Exercise objective | Which lines of the entries below hold the word "computer"? Report each of them.

[Dataset entries]
■ ■ ■ ■ ■

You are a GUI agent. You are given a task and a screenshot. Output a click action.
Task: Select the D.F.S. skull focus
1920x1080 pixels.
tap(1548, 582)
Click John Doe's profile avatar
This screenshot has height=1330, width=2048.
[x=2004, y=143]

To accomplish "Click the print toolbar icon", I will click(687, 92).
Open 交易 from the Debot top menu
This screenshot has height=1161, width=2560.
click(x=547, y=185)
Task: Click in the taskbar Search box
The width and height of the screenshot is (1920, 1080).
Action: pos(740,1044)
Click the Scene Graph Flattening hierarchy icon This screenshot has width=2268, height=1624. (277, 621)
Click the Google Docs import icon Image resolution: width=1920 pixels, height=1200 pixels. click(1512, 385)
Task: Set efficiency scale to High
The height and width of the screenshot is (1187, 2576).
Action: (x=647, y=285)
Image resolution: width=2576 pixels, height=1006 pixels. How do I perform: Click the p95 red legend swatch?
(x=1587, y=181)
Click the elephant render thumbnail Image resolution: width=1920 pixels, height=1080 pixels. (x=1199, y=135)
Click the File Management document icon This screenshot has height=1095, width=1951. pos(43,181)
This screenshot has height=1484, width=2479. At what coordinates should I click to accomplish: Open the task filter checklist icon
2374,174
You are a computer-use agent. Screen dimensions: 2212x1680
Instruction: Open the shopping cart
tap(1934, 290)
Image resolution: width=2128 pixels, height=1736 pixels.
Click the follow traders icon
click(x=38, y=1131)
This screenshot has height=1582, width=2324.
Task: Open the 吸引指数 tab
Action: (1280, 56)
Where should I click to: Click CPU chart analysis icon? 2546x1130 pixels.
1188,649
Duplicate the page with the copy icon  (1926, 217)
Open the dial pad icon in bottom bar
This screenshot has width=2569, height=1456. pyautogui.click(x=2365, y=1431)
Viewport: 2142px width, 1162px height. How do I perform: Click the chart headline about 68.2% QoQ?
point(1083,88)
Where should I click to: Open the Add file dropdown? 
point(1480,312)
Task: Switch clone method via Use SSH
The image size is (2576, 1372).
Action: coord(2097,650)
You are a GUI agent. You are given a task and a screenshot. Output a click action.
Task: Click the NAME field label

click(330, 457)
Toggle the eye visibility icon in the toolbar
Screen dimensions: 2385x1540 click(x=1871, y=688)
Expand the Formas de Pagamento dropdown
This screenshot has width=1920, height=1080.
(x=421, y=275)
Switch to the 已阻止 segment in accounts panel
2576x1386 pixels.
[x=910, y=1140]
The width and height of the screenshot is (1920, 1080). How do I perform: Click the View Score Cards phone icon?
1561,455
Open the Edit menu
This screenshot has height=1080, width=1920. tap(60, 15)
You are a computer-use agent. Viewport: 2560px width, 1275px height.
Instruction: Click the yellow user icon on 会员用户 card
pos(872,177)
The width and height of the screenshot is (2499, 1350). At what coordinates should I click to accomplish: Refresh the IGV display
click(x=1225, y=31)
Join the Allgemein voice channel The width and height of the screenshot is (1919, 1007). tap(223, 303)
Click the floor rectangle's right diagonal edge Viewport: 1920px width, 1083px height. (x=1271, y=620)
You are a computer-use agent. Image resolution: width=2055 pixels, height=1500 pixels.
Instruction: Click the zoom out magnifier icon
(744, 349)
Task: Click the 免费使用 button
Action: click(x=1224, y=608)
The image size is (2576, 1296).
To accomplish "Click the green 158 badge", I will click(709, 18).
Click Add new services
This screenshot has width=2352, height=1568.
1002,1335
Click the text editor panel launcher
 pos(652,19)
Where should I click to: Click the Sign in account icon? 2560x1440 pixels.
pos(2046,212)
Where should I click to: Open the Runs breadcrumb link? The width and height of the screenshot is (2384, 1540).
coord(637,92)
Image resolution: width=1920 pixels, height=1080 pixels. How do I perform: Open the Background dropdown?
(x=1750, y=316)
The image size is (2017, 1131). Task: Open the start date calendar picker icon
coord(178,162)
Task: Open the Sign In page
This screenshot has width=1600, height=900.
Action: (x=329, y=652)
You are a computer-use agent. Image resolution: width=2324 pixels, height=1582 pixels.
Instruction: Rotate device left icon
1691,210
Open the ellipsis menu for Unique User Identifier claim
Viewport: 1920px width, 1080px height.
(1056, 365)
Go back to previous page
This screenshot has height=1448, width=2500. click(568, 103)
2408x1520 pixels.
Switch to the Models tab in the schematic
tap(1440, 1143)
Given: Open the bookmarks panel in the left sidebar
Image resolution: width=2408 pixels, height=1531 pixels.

■ ■ ■ ■ ■

Result of the task |
You are a computer-use agent. Screen dimensions: 2212x1680
You are a computer-use agent. Viewport: 2560px width, 1275px height.
You are a computer-use agent. Image resolution: width=2055 pixels, height=1500 pixels.
You are a computer-use agent. Image resolution: width=2324 pixels, height=1582 pixels.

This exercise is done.